Originelle Verpackungen sind oft Türöffner zur hippen Werbebranche. "Bewerbungen können nicht kreativ genug sein", bestätigt Direct Marketing Experte Hafner im Gespräch mit der "Wiener Zeitung". Bei 300 Interessenten für eine Position, sind unorthodoxe Ideen gefragt, um nicht in der Flut der Bewerbungen unterzugehen. Agenturchefs und Personalberater bekommen Bewerbungsschreiben en masse, nur selten ist eine wirklich witzige dabei. "Neun von zehn sehen gleich aus", sagt Helmut Stögerer, Geschäftsführer der Agentur Palla, Koblinger_Proximity. Wer Kreativität in seine Inszenierung steckt, fällt auf und vermittelt Engagement. Standardisierte Texte, Floskeln und falsche Anreden sind kontraproduktiv.

Zu originell?

Angehende Werber machen sich viele Gedanken. Sie verschicken schwere Metallplatten mit der Aufschrift: "Damit meine Bewerbung mehr Gewicht bekommt" oder abgeschnittene Jackenärmel mit der Message: "Ich will kreative Ideen aus dem Ärmel schütteln".

Doch nicht alles Außergewöhnliche kommt an. Den Geschmack der Agenturchefs zu treffen, ist schwer. Wolf Mandl, aufstrebender junger Texter, hat für seine erste Bewerbung ein Teelicht und eine Karte mit "Mir geht öfter mal ein Licht auf. Entfachen Sie mein Feuer für Ihre Agentur" verpackt. - "Schade, dass Ihnen nur manchmal ein Licht aufgeht", kam daraufhin als Antwort zurück.

Was beim einen ankommt, stößt beim anderen auf Ablehnung. Begeistert beschreibt Hafner einen jungen Mann, der von einem Freund in einem selbst gedrehten Spot im Stil von Home Shopping, als Produkt präsentiert wird.

Andreas Landgrebe vom Personalberatungsunternehmen Jenewein & Partner hingegen steht nicht auf Videofilme. Er hat in seinem Büro weder Videorekorder noch Zeit sich halbstündige Präsentationen anzusehen. "Genauso unpraktisch sind Bewerbungswebsites." Personalberatern fehlt die Zeit, 15 Seiten durchzuklicken bis sie die gesuchten Informationen finden. Außerdem können Webtexte weder in Datenbanken übernommen werden, noch sind sie zum Ausdrucken geeignet. "Bewerbungen sollten empfänger- und nicht sender-spezifisch gemacht sein", rät Landgrebe.

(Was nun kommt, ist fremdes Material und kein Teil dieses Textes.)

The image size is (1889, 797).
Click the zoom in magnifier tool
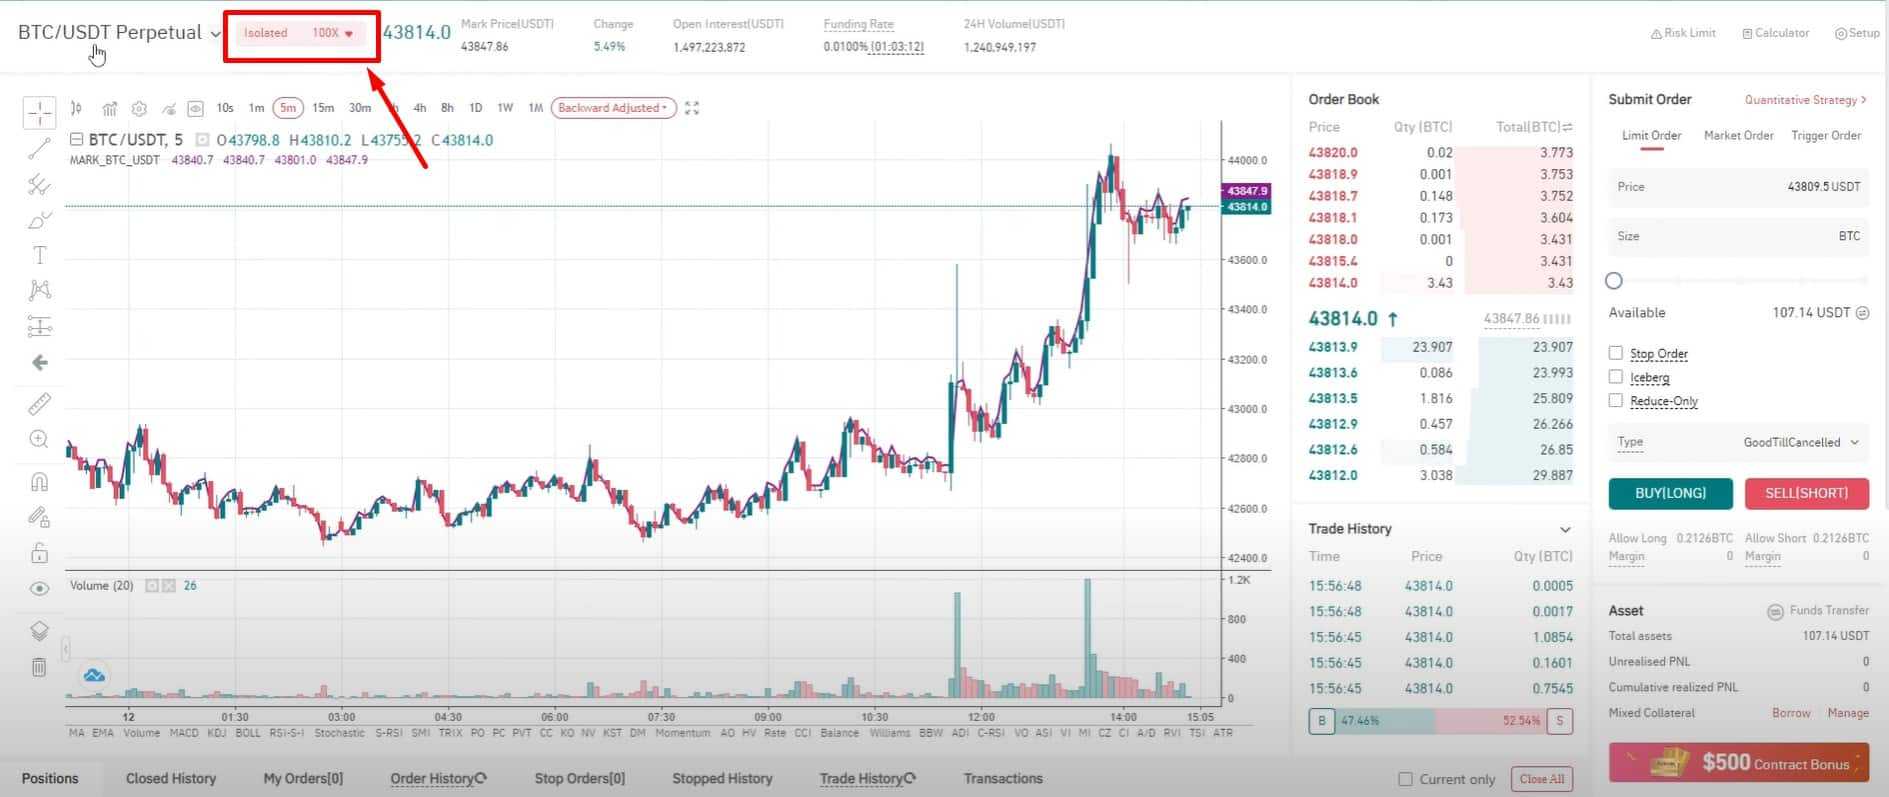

Kreativität ja - aber bitte keine komplizierte Effekthascherei. Aufwändige Pappaufsteller oder Bastelanleitungen liegen nicht im Trend. Eine witzige Bewerbung alleine reicht noch lange nicht für den Werbe-Traumjob. Nicht die spektakuläre Verpackung macht eine Top-Bewerbung aus, sondern der Inhalt.

"Ein Bewerber hat unsere Website exakt nachgebaut und seine Daten hineingeschrieben", erzählt Landgrebe. Irrer Aufwand, kein Erfolg. Der Kandidat muss viel Zeit haben, hat sich der Personalexperte gedacht. "Die Aufmachung kann maximal ein Zünglein an der Waage sein, ist aber kein Ersatz für Qualifikation." Ausschlaggebend sind die Fähigkeiten und die bisher gezeigten Leistungen. Landgrebe empfiehlt jungen Kreativen, wirklich alle wichtigen Informationen im Bewerbungsschreiben einzubinden. Bewerbungen sollten Agenturchefs emotional packen.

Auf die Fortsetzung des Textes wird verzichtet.